'Nobbs' a passionate project for Close
Albert Nobbs, an attendant in a well-appointed 19th-century Dublin hotel, keeps to himself. He rarely sustains eye contact, moves through his duties with solemn, ghostlike silence and does his best to fade into the Victorian wallpaper.
The hotel's well-to-do patrons, on the rare occasion they give him a second thought, consider Albert "odd." They don't know the half of it. He's not merely repressed, he's cross-dressed, a woman secretly living as a man so as to earn a steady wage in the harsh Irish economy. This is a costume drama where the costume is the drama.
"Albert Nobbs" has been a passion project for Glenn Close since she won an Obie for the role in 1982. As star, producer, co-writer and lyricist for the film's theme song, she has poured her heart and soul into the film. She is quite wonderful, not that she impersonates a man flawlessly. Despite her masculine wardrobe and cropped hair, she's plainly a woman masquerading.
What Close accomplishes is something deeper than surface imitation. Jettisoning all of the mawkish sentimentality that might have sabotaged the film, director Rodrigo Garcia and his star make this withdrawn, near-asexual creature both fascinating and emotionally captivating. Albert wins our understanding in her search for a dignified and normal life, and a chance at love. We feel the depth of her self-imposed misery as an outcast from society. When she faces exposure, our guts knot with tension at her plight.
The film tells its peculiar tale in a refreshingly unaffected way, simply showing us the complexities of the world in which Albert happened to live. She didn't choose to be born when and where she was and must deal with her station as well as she can. The background bustles with characters of Dickensian richness. Jonathan Rhys-Meyers is a deliciously supercilious aristocrat who uses the hotel for polyamorous trysts. As the owner, Brenda Fricker combines genteel manners with a streak of avarice. Brendan Gleeson is the humane house doctor who self-medicates with generous doses of whiskey and sin.
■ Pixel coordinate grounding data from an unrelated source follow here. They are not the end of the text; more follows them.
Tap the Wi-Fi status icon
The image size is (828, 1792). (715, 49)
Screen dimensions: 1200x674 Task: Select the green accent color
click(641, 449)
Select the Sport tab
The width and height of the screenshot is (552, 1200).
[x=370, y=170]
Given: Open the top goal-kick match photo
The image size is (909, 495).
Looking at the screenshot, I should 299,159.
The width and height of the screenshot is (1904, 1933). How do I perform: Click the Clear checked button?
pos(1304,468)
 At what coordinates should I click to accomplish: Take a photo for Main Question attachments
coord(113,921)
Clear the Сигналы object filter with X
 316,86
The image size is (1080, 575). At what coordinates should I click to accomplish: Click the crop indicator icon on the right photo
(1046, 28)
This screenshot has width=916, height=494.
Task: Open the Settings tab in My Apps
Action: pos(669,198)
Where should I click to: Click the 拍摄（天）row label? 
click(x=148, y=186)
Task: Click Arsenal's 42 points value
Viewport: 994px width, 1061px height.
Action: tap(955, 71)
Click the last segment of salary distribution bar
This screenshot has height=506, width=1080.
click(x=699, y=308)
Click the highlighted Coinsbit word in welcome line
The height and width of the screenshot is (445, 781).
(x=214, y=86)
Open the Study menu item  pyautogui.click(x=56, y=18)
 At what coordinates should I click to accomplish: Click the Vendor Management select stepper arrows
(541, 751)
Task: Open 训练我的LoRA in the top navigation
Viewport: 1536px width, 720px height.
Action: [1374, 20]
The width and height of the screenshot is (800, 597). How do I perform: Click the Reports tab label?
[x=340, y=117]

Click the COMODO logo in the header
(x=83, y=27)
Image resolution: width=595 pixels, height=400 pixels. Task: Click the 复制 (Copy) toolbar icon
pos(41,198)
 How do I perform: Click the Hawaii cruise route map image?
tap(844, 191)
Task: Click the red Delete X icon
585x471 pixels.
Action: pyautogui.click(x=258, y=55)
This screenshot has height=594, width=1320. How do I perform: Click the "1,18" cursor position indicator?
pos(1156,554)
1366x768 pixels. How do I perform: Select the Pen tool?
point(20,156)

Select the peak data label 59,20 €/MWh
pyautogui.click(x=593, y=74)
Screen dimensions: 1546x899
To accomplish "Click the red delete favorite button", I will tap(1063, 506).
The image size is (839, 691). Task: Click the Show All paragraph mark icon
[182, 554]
Mia Wasikowska soars with a semi-unsympathetic performance as a pretty chambermaid who aims to exploit Albert for money. And in a role that ought to be discovered in the context of the film, Janet McTeer offers Albert a view of how a full, loving life is possible even in the face of great prejudice and misunderstanding.
"Albert Nobbs" is a sorrowful film but not a maudlin one. It asks us to feel compassion for Albert but not to pity her. Albert takes pride in her precise service to her demanding upper-class patrons: knowing which bouquet should decorate which guest's room and how to stifle any reaction upon being summoned to a bedroom where debauched guests are lolling about.
The film is wise about human nature. One class is not better than another; there's simply the pretense of being better. Throughout the film, characters pretend to be something other than they are. As we watch we learn to see past the sham and discover the real people, gifts, flaws and all.
Close makes it impossible to look at Albert and not see some reflection of our own humanity. That's acting, folks.